Supreme Court’s conservatives tip their hand as Trump favoured court was instead turning out to be kinder - GulfToday

Supreme Court’s conservatives tip their hand as Trump favoured court was instead turning out to be kinder


A man runs past the US Supreme Court building in Washington. File/Reuters

Harry Litman, Tribune News Servie

As rulings rolled out over the last month, some Supreme Court watchers concluded that the feared hyper-conservative, Trump-weighted court was instead turning out to be a kinder and gentler centre-right body.

Don’t believe it.

Where some saw hints of moderation in this term’s initial decisions, a closer look shows a foundation for future shifts to the right. Any doubt of this leaning should be erased by two decisions on Thursday in which a lockstep bloc of six conservative justices handed clear victories to Republican causes.

Most important, the court in Brnovich v. Democratic National Committee sharply curtailed Section 2 of the Voting Rights Act, which has been used against voting restrictions that disproportionately target minority voters. The opinion, by Justice Samuel A. Alito Jr., allows the controversial out-of-precinct policy to discard ballots and permits a ban on “ballot harvesting.”

The court had already gutted the more potent Section 5 eight years ago in the Shelby County case, and Senate Republicans have been united in opposition to any voting rights legislation — meaning the Brnovich decision weakens nearly the only remaining tool for challenging the wave of draconian restrictions in red states.

The second major decision to confirm the court’s rightward shift came in Americans for Prosperity Foundation v. California Attorney General Rob Bonta. On Thursday, the court delivered another solid victory to the conservative cause by striking down California’s attempt to force organisations to reveal the identities of their major donors.

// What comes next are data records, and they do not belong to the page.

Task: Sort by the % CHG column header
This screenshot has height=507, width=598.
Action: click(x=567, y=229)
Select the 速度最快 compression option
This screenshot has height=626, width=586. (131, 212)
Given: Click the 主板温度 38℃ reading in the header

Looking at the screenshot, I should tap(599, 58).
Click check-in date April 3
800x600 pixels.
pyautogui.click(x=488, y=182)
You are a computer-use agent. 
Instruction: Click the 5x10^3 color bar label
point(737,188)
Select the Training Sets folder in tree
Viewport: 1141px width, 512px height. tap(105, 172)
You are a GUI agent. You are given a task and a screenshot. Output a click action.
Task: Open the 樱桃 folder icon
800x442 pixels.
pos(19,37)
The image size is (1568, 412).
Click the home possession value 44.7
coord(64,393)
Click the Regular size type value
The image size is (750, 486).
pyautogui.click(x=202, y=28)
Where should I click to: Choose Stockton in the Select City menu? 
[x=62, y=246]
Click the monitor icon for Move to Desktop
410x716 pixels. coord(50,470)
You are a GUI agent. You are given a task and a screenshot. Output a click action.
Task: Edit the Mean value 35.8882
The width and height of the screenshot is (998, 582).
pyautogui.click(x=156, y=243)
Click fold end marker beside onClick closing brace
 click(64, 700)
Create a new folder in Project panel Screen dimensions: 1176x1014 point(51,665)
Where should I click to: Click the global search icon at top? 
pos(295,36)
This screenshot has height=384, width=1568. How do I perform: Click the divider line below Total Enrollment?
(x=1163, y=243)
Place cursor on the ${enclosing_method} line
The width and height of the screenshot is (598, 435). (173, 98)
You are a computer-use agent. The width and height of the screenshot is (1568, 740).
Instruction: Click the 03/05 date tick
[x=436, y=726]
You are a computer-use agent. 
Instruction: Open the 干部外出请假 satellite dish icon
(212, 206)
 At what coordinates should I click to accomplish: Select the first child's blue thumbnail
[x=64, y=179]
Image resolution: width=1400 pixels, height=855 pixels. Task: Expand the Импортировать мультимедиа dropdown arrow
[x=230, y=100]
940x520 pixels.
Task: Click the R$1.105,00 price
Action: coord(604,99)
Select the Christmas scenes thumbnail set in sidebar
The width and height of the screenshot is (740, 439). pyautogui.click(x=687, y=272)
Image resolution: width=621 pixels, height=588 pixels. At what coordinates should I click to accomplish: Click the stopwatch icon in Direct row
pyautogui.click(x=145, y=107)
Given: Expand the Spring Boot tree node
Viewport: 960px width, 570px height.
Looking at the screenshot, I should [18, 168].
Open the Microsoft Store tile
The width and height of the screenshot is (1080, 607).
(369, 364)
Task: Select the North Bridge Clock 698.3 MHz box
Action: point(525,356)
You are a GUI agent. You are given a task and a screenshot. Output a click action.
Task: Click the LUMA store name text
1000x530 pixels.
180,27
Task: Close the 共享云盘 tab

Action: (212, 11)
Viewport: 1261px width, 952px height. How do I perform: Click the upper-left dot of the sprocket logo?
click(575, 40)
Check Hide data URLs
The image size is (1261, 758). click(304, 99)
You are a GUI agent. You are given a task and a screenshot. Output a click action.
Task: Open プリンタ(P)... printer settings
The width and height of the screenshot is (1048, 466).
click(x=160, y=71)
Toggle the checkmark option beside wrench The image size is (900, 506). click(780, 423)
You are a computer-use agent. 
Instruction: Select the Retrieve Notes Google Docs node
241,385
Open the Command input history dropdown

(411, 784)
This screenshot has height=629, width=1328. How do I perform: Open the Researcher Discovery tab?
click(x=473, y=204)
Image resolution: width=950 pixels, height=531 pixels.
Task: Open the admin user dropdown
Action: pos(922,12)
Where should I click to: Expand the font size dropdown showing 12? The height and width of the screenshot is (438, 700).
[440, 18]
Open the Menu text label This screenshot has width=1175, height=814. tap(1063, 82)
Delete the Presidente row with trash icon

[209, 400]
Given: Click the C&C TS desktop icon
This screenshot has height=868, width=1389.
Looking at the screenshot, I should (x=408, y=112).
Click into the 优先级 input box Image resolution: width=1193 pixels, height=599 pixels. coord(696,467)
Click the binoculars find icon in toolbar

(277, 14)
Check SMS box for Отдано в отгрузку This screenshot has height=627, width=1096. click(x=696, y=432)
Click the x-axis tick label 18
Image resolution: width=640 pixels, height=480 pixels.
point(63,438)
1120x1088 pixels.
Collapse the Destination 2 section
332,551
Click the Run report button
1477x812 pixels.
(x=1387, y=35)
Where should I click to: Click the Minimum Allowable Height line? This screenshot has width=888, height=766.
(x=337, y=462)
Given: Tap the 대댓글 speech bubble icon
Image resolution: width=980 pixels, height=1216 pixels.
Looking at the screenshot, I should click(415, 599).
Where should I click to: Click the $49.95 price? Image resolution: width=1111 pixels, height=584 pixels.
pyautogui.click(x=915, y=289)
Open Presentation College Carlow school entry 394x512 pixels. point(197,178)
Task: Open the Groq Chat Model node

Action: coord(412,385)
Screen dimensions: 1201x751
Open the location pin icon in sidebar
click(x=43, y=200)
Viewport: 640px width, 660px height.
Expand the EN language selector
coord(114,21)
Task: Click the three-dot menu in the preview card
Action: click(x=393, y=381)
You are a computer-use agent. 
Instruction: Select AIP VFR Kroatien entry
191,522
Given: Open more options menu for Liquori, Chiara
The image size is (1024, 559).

Those who saw signs of moderation before these decisions were misinterpreting two other closely watched cases. California v. Texas and Fulton v. Philadelphia could have, respectively, killed the Affordable Care Act and broadly privileged the free exercise of (conservative) religious rights over (gay couples’) civil rights. But that didn’t happen. Is the weight of the job tempering the conservative instincts of Trump appointees Neil M. Gorsuch, Brett M. Kavanaugh and Amy Coney Barrett? Hardly.

First, in arriving at the relatively anodyne outcomes of Fulton v. Philadelphia and California v. Texas, the new conservatives gave up nothing.

When an earlier generation of Republican appointees — Sandra Day O’Connor, David Souter and Anthony Kennedy — showed they were mellowing into a moderate bloc, they took an unequivocal stance by reaffirming the core holding of Roe v. Wade. Their reasoning in Planned Parenthood v. Casey in 1992 committed the court to Roe as “super-precedent.” Such moments pushed the law forward decisively (and conservatism lost). Not so with the court’s decisions last month.

In Fulton v. Philadelphia, the progressives, joined by Chief Justice John G. Roberts Jr., merely stretched current doctrine to find that in this one instance, Philadelphia had discriminated against religion by requiring a Catholic adoption agency to work with gay couples. The decision didn’t require the justices to endorse or reject the principle, established in a 1990 opinion by Antonin Scalia, that the state may “burden religion” — that is, rein in its free exercise — if done through a neutral and generally applicable law.

In other words, the Fulton decision in no way hems in conservatives who want to overrule Scalia’s precedent and establish a primacy among First Amendment rights for religious exercise. The table is still set for such an outcome, which would be a conservative revolution in the law.

Other rulings this term — especially one that allowed church gatherings to continue during the pandemic despite state public health orders — give every indication that the new conservatives are eager for just such a sea change.

Like the Fulton decision that avoided any binding commitments, the Obamacare case was decided narrowly, on the basis of standing. The ACA survived, but not because a burgeoning, reasonable moderate majority put the court firmly on the side of the broader legal and social culture, where Obamacare is a fixture. It survived because a thin majority agreed on a side issue.

There were also several cases pushing the law to the right in more arcane legal areas that are priorities for the Federalist Society crowd. For example, the Transunion case narrowed standing law and made it harder for Congress to provide suits for violations of federal law; the Cedar Point case broadened what counts as a physical taking by government; and the Collins case continued down the road of eliminating agency structures that protect officials from being removed by the president — protection that the court’s majority sees as unduly fettering executive power.